─── RECORDS FOR THIS TASK

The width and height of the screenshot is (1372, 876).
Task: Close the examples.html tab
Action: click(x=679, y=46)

──────
─── RECORDS FOR THIS TASK

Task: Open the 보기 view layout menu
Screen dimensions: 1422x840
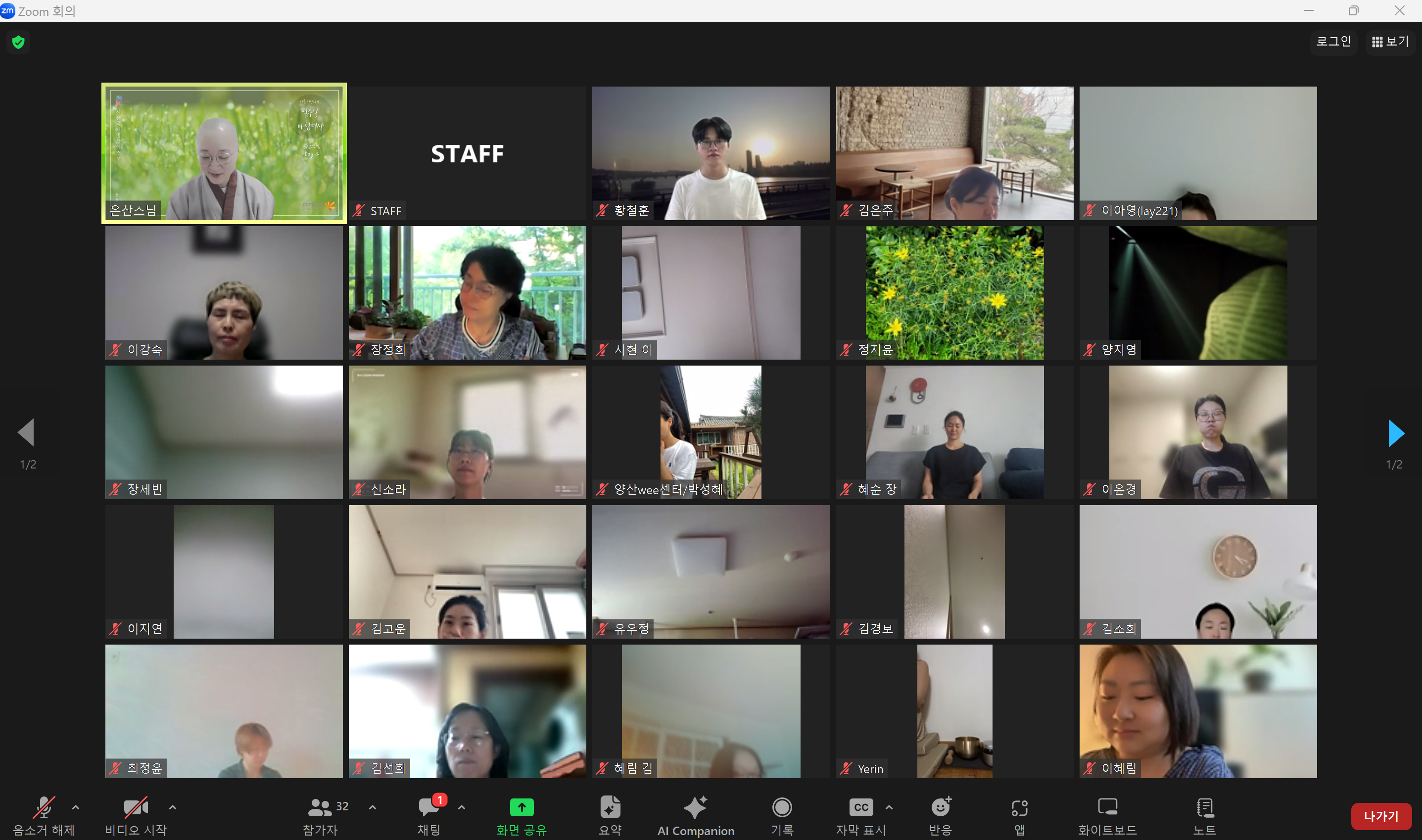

──────
─── RECORDS FOR THIS TASK

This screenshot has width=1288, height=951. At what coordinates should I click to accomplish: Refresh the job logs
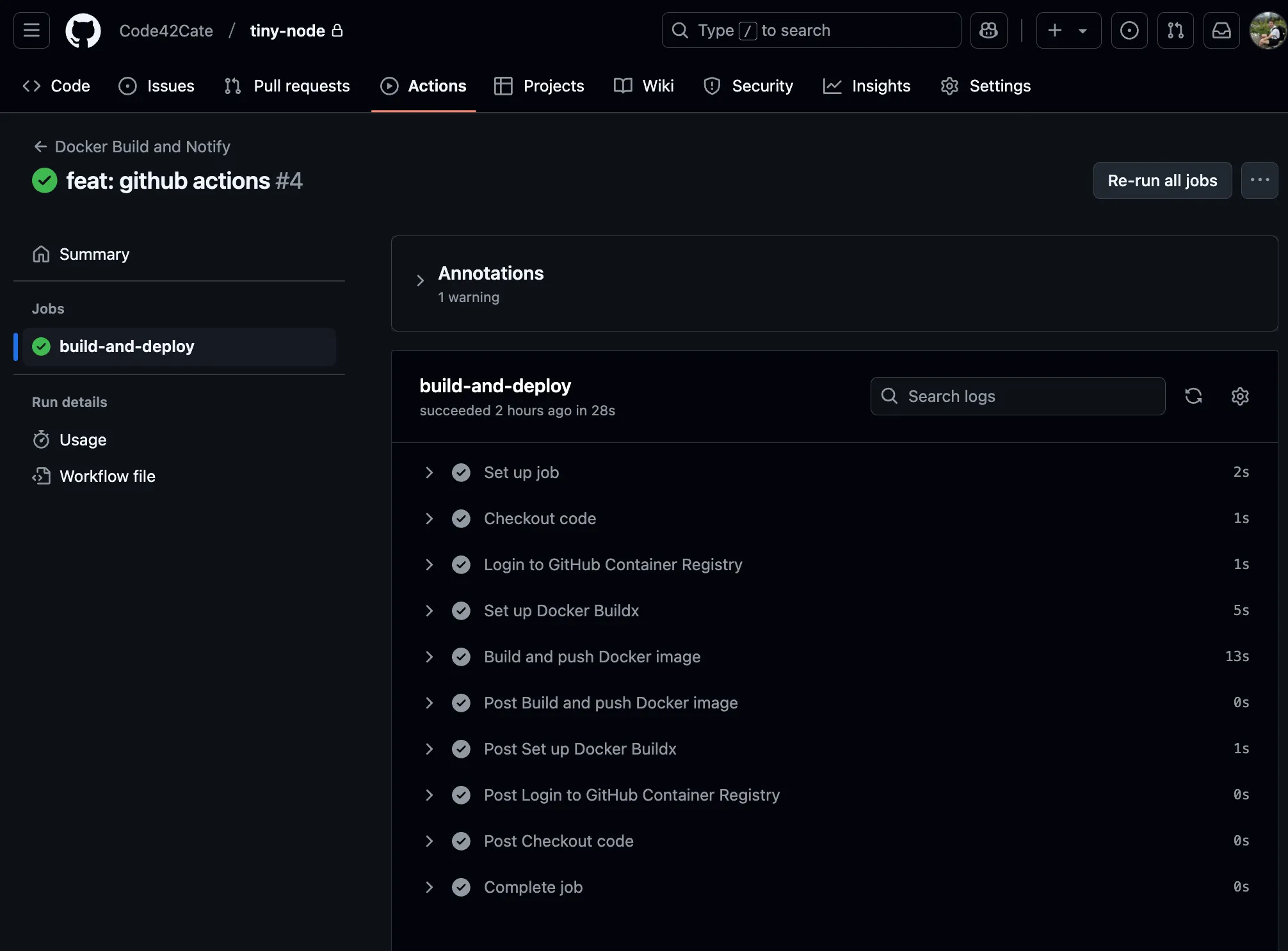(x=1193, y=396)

──────

PROBLEM: Taking the entries above, print exactly the lines starting at the line with "Task: Open the 보기 view layout menu" and ending at the line with "Screen dimensions: 1422x840", both included.

WRITTEN RESPONSE:
Task: Open the 보기 view layout menu
Screen dimensions: 1422x840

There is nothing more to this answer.